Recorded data
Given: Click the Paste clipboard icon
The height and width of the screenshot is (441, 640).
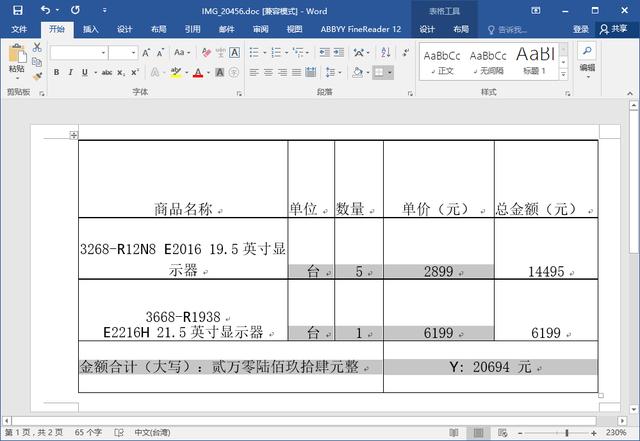Looking at the screenshot, I should (16, 55).
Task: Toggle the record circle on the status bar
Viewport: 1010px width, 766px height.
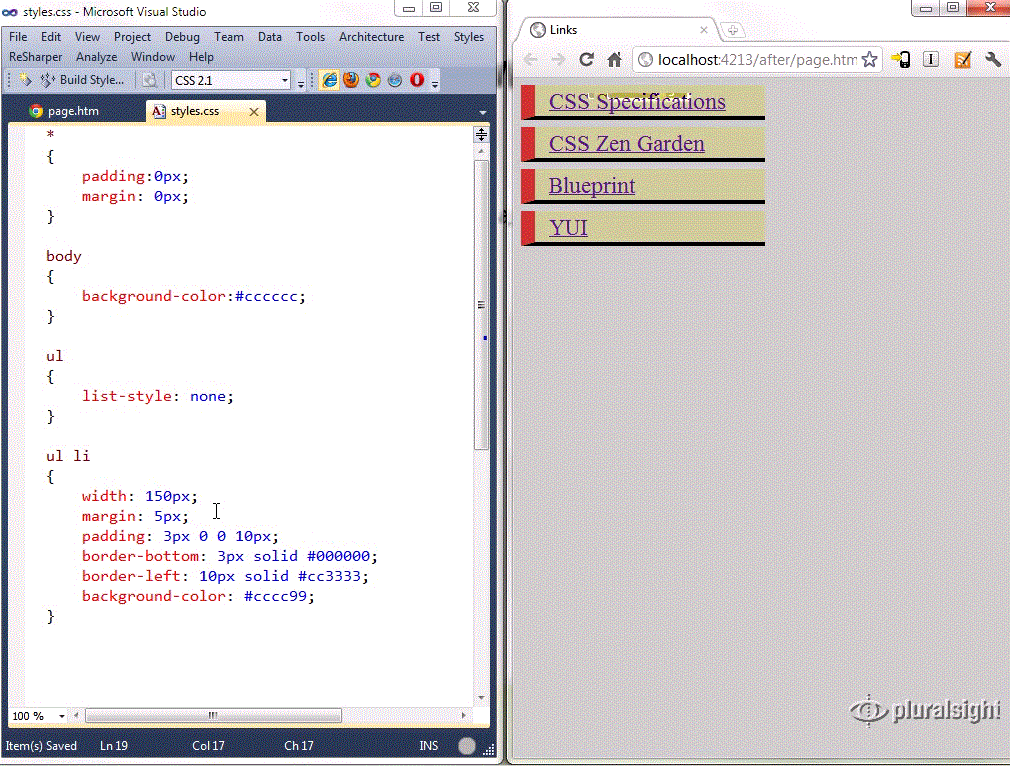Action: [x=466, y=745]

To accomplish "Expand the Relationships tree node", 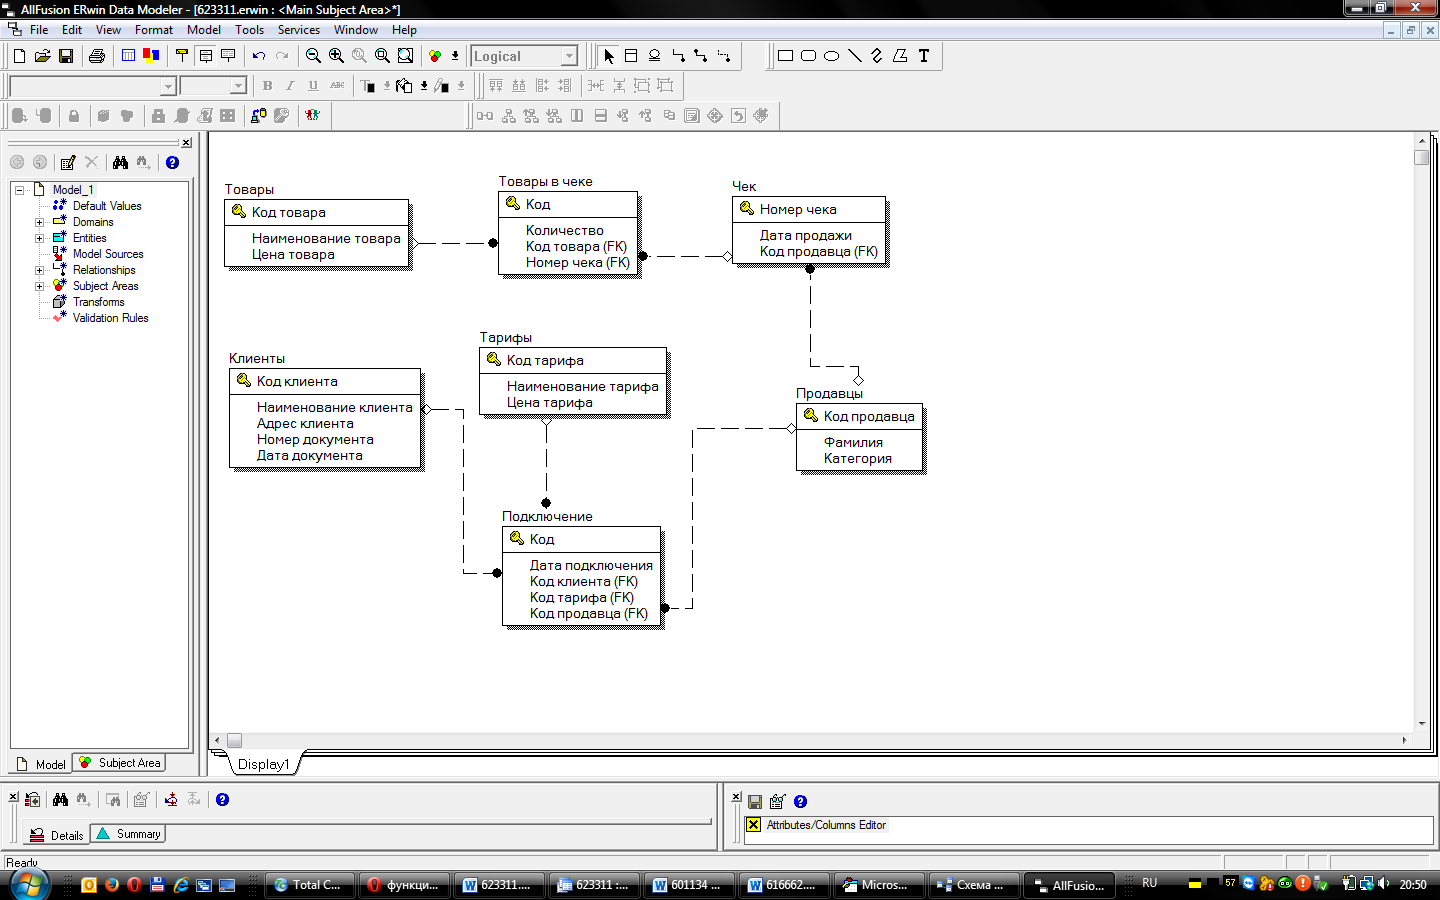I will pyautogui.click(x=39, y=270).
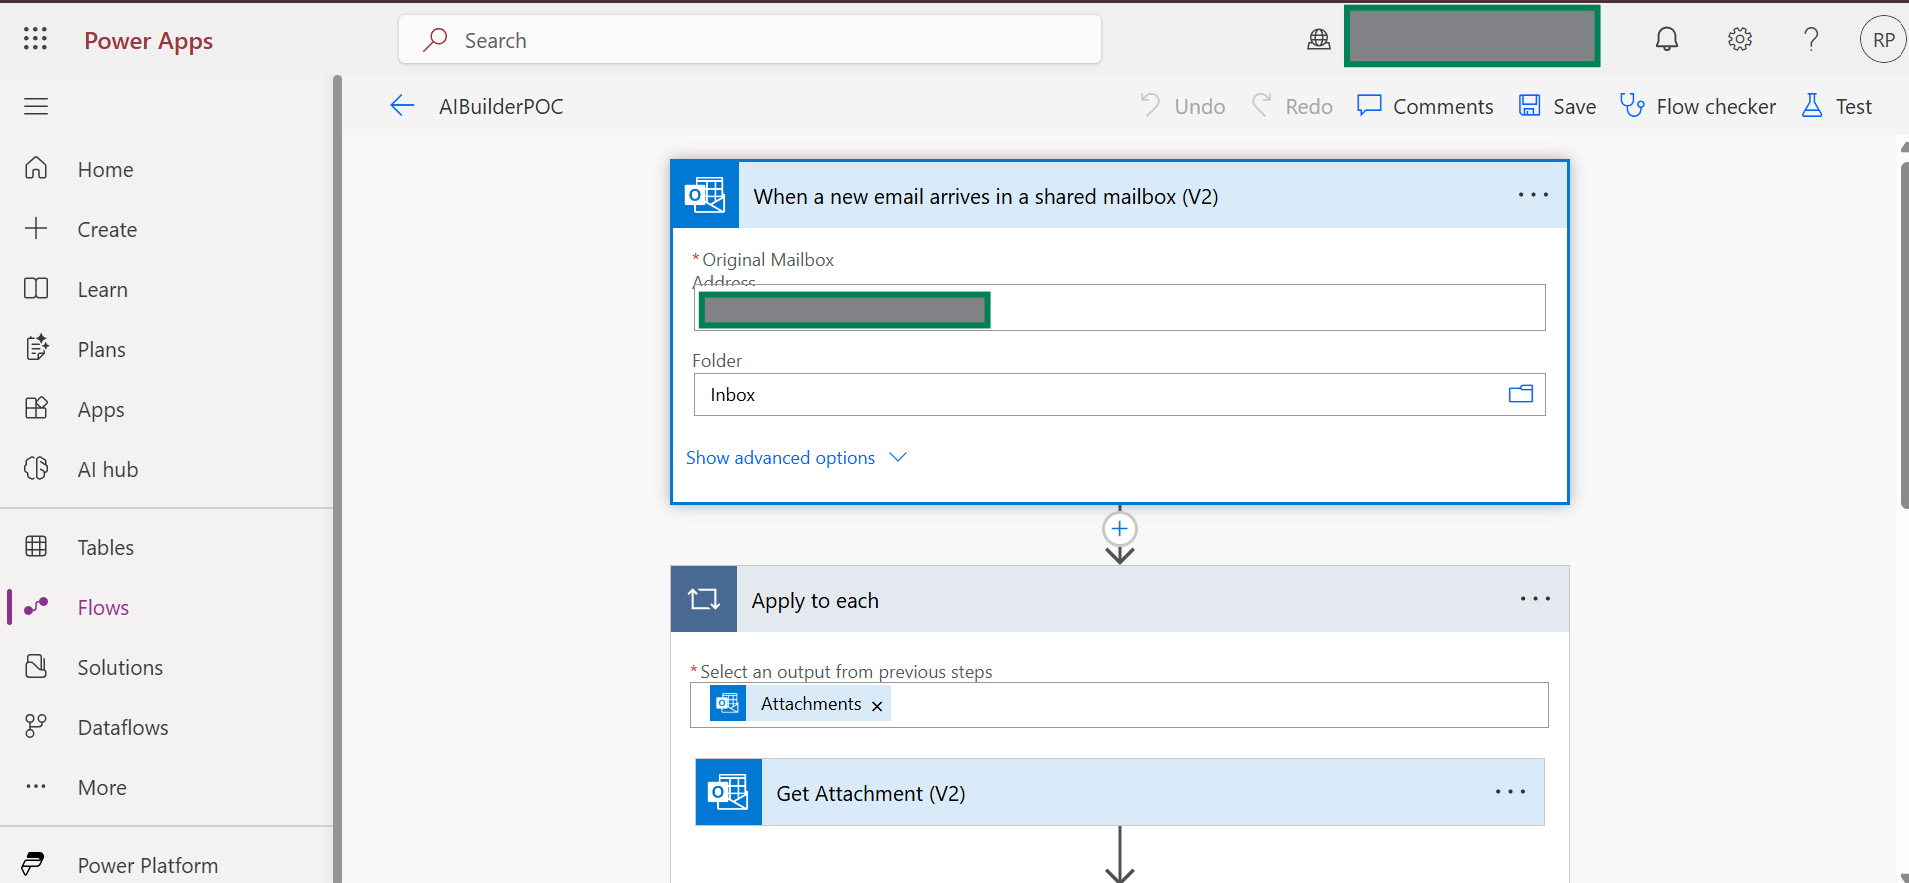The image size is (1909, 883).
Task: Open Flows in the left navigation
Action: 103,607
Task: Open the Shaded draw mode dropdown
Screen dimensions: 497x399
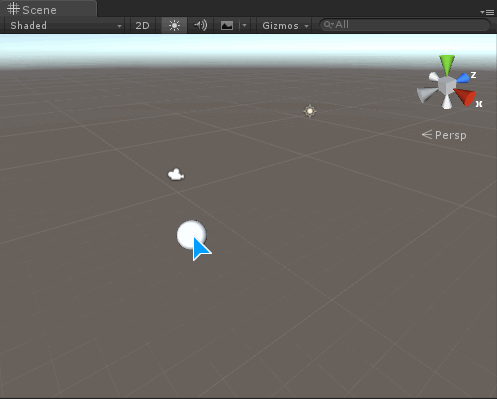Action: click(65, 25)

*EXERCISE DIRECTIONS*.
Looking at the records above, extract only the lines from the one with "Task: Open the Shaded draw mode dropdown" through the last line, exactly, with the pictures left out.

*ANSWER TO THIS PROBLEM*.
Task: Open the Shaded draw mode dropdown
Screen dimensions: 497x399
Action: click(65, 25)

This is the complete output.